-- GOAL OF THE EXERCISE --
Using only the entries below, copy exactly the lines that begin at the one with "Privacy (501, 1256)" and end at the one with "Curvy Milf (486, 232)", both included. Drop the pictures.

-- THE RECORDS --
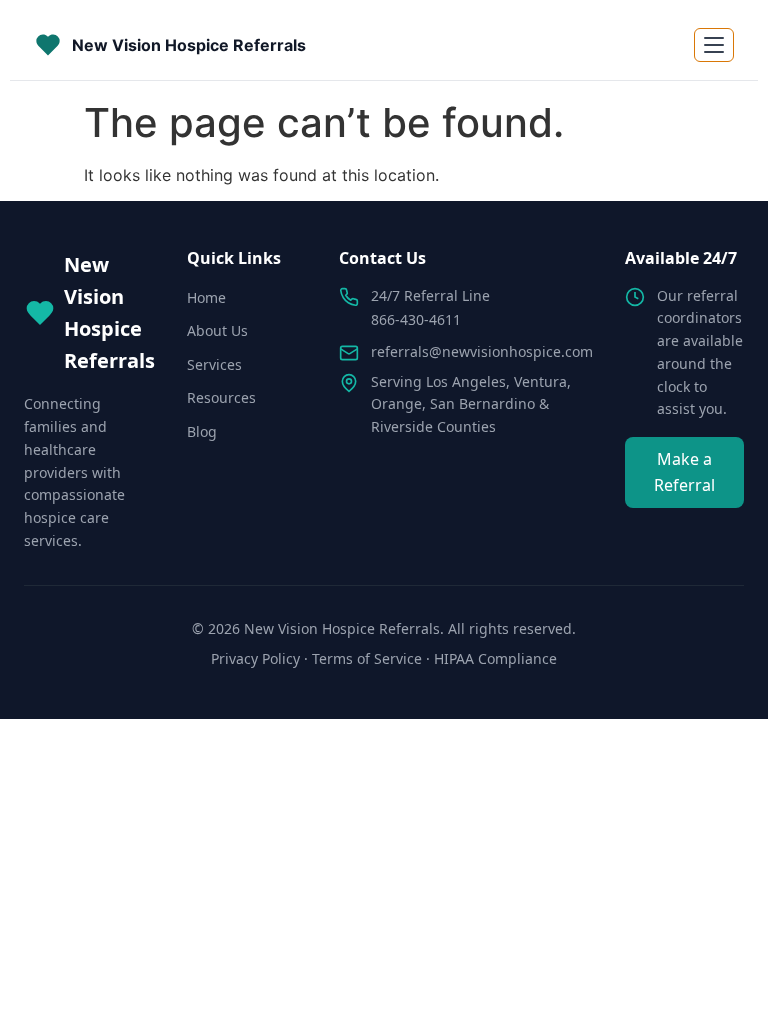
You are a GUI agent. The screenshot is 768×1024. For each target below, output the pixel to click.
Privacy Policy (255, 658)
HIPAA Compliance (495, 658)
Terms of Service (367, 658)
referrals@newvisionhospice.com (482, 351)
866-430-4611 (416, 319)
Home (206, 297)
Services (214, 364)
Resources (221, 397)
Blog (202, 431)
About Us (217, 330)
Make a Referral (684, 472)
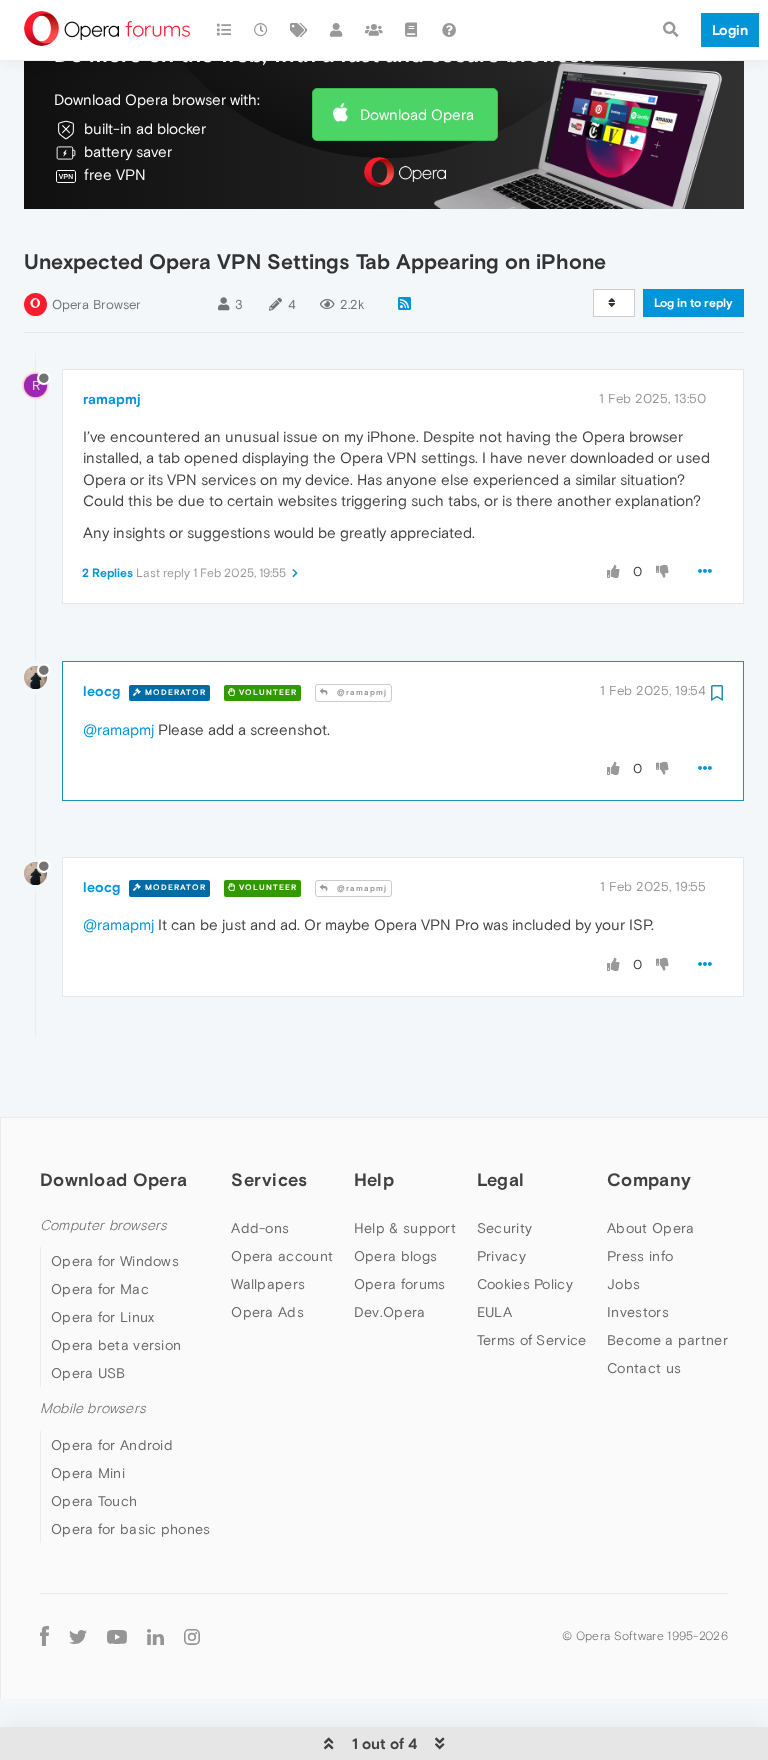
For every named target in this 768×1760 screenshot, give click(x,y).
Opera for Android (112, 1445)
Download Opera (417, 114)
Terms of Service (532, 1340)
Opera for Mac (100, 1289)
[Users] (337, 30)
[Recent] (262, 30)
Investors (638, 1312)
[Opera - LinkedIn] (155, 1636)
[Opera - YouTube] (117, 1636)
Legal (501, 1179)
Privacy (501, 1256)
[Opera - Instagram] (192, 1636)
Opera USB (88, 1373)
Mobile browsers (93, 1408)
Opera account (282, 1256)
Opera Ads (267, 1312)
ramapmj (112, 399)
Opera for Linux (103, 1317)
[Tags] (299, 30)
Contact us (644, 1368)
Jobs (623, 1284)
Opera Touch (94, 1501)
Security (504, 1228)
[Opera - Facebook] (44, 1636)
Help (374, 1179)
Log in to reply (693, 303)
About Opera (650, 1228)
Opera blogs (395, 1256)
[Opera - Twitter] (78, 1636)
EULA (494, 1312)
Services (269, 1179)
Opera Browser (96, 304)
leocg (101, 691)
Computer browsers (103, 1225)
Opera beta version (116, 1345)
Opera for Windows (115, 1261)
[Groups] (374, 30)
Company (649, 1179)
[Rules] (412, 30)
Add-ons (260, 1228)
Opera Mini (88, 1473)
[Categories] (224, 30)
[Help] (449, 30)
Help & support (405, 1228)
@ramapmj (360, 692)
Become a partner (667, 1340)
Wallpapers (268, 1284)
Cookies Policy (525, 1284)
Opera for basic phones (131, 1529)
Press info (640, 1256)
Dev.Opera (390, 1312)
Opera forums (400, 1284)
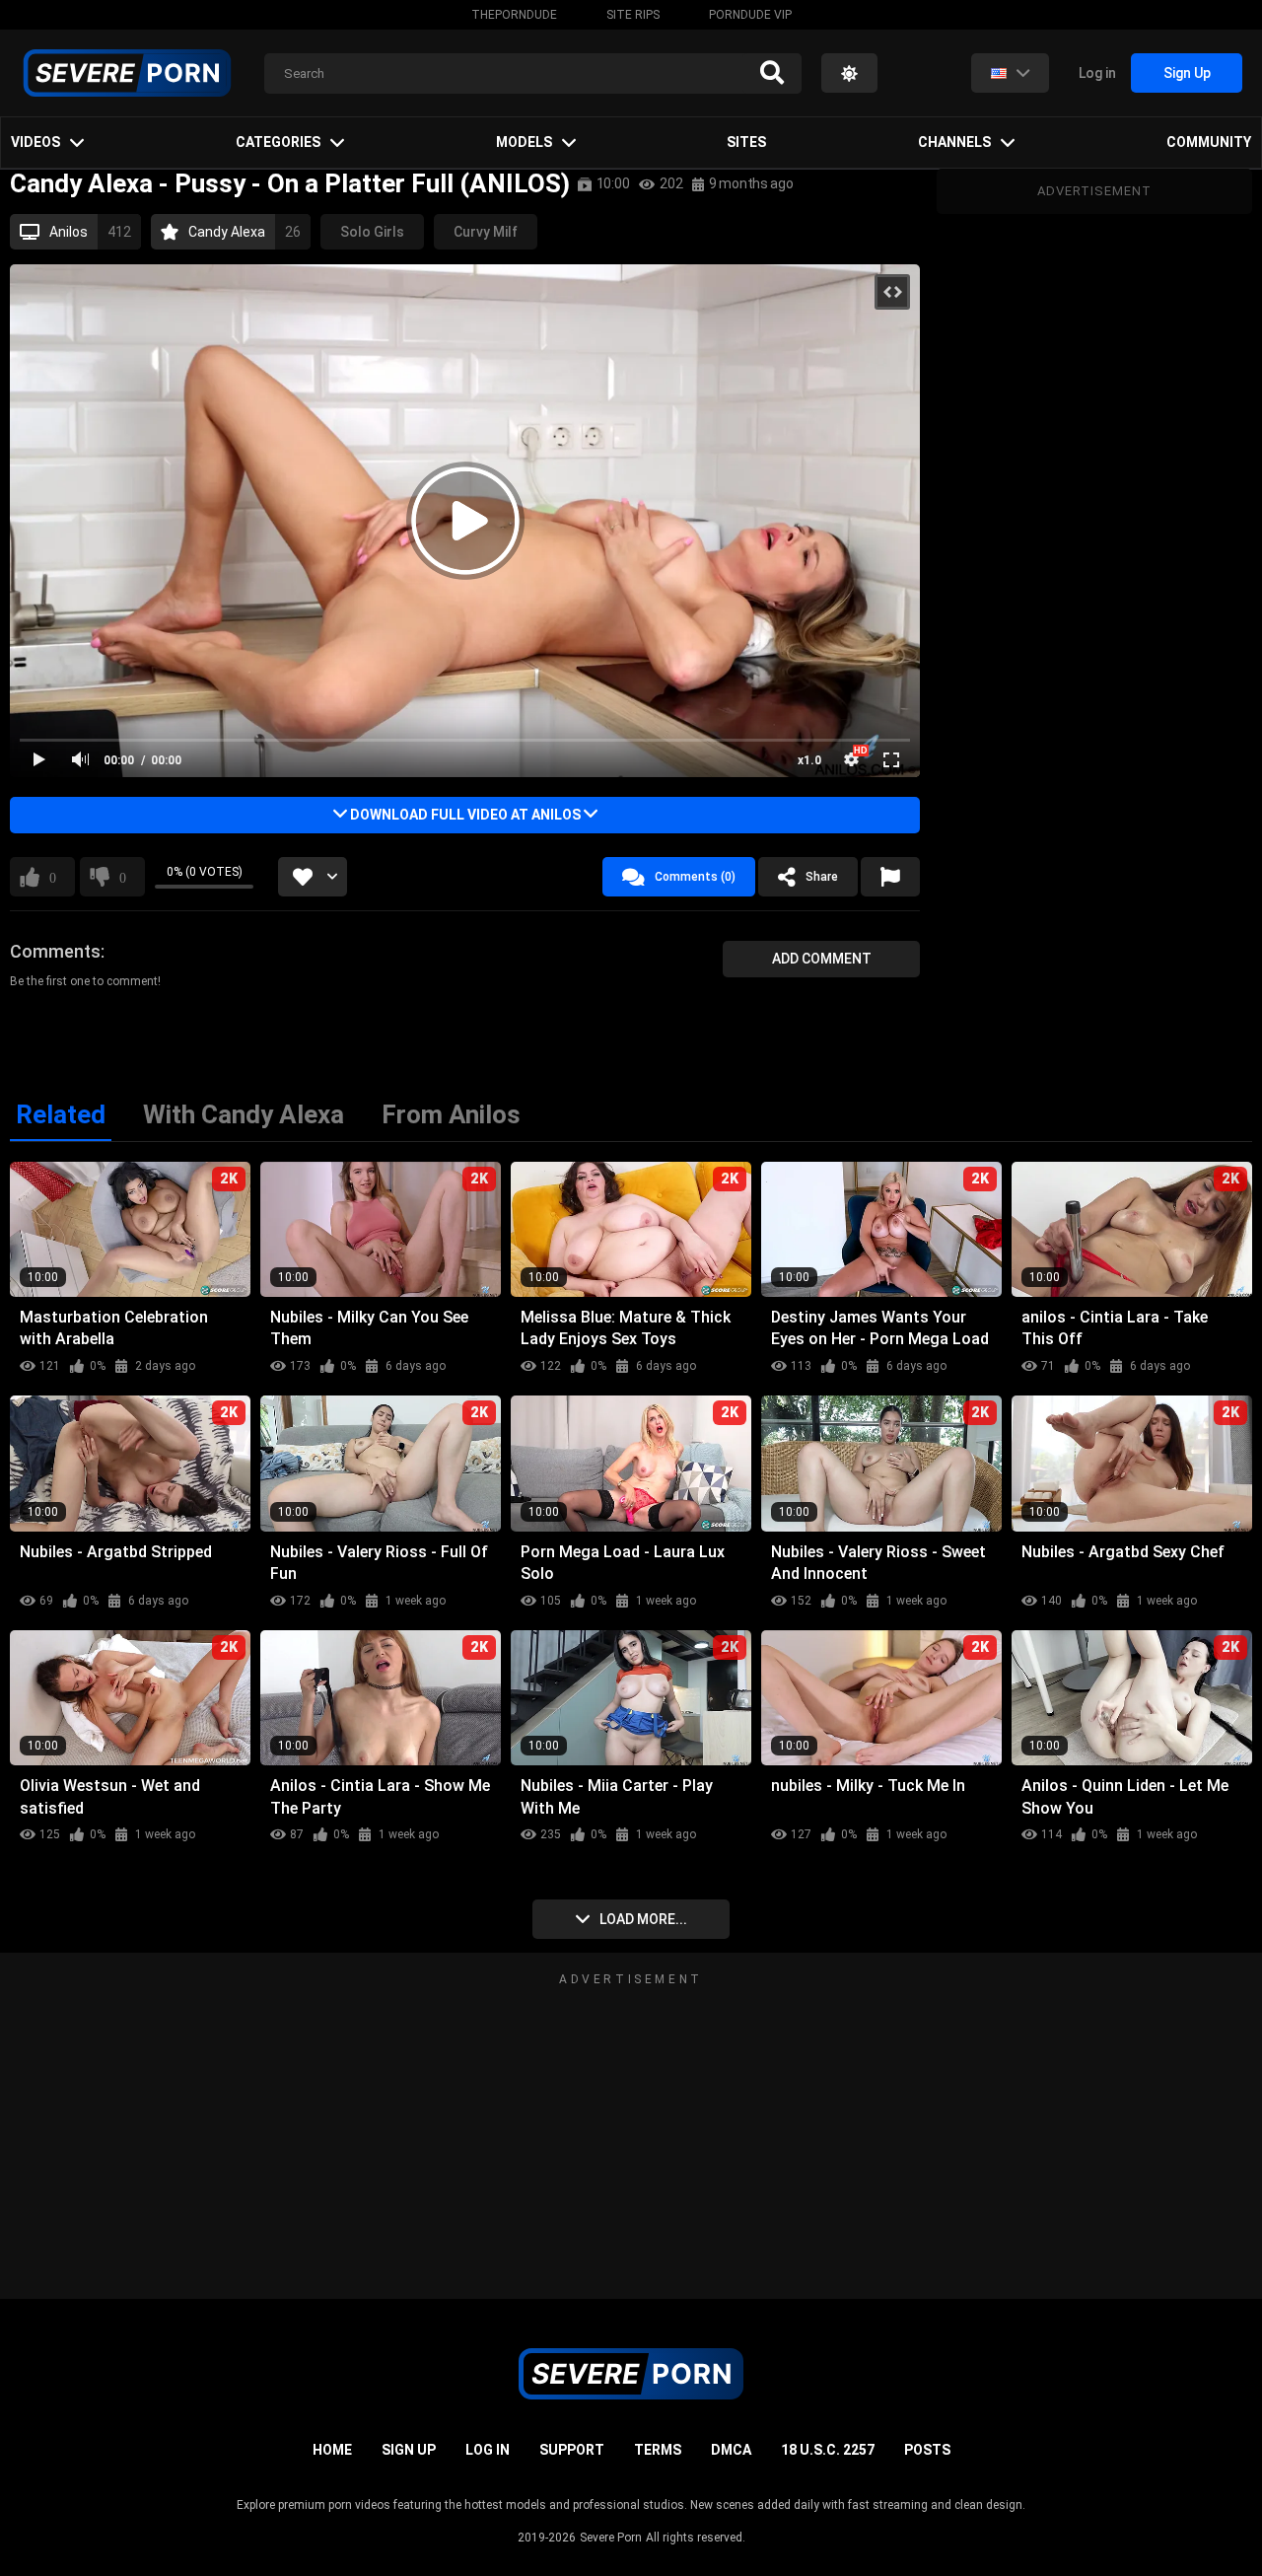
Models (524, 142)
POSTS (927, 2450)
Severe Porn (611, 2537)
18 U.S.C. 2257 (828, 2450)
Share (822, 877)
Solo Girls (372, 232)
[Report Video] (890, 876)
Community (1208, 142)
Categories (278, 142)
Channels (954, 142)
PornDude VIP (750, 15)
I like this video (52, 877)
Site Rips (633, 15)
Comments (55, 951)
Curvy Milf (486, 232)
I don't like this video (122, 877)
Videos (35, 142)
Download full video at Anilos (465, 815)
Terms (657, 2450)
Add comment (822, 958)
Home (332, 2450)
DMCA (731, 2450)
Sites (746, 142)
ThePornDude (514, 15)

-- ANSWER --
Privacy (501, 1256)
[Opera - Instagram] (192, 1636)
Opera USB (88, 1373)
Mobile browsers (93, 1408)
Opera account (282, 1256)
Opera Ads (267, 1312)
ramapmj (112, 399)
Opera for Linux (103, 1317)
[Tags] (299, 30)
Contact us (644, 1368)
Jobs (623, 1284)
Opera Touch (94, 1501)
Security (504, 1228)
[Opera - Facebook] (44, 1636)
Help (374, 1179)
Log in to reply (693, 303)
About Opera (650, 1228)
Opera blogs (395, 1256)
[Opera - Twitter] (78, 1636)
EULA (494, 1312)
Services (269, 1179)
Opera Browser (96, 304)
leocg (101, 691)
Computer browsers (103, 1225)
Opera beta version (116, 1345)
Opera for Windows (115, 1261)
[Groups] (374, 30)
Company (649, 1179)
[Rules] (412, 30)
Add-ons (260, 1228)
Opera Mini (88, 1473)
[Categories] (224, 30)
[Help] (449, 30)
Help & support (405, 1228)
@ramapmj (360, 692)
Become a partner (667, 1340)
Wallpapers (268, 1284)
Cookies Policy (525, 1284)
Opera for basic phones (131, 1529)
Press info (640, 1256)
Dev.Opera (390, 1312)
Opera forums (400, 1284)
Models (524, 142)
POSTS (927, 2450)
Severe Porn (611, 2537)
18 U.S.C. 2257 (828, 2450)
Share (822, 877)
Solo Girls (372, 232)
[Report Video] (890, 876)
Community (1208, 142)
Categories (278, 142)
Channels (954, 142)
PornDude VIP (750, 15)
I like this video (52, 877)
Site Rips (633, 15)
Comments (55, 951)
Curvy Milf (486, 232)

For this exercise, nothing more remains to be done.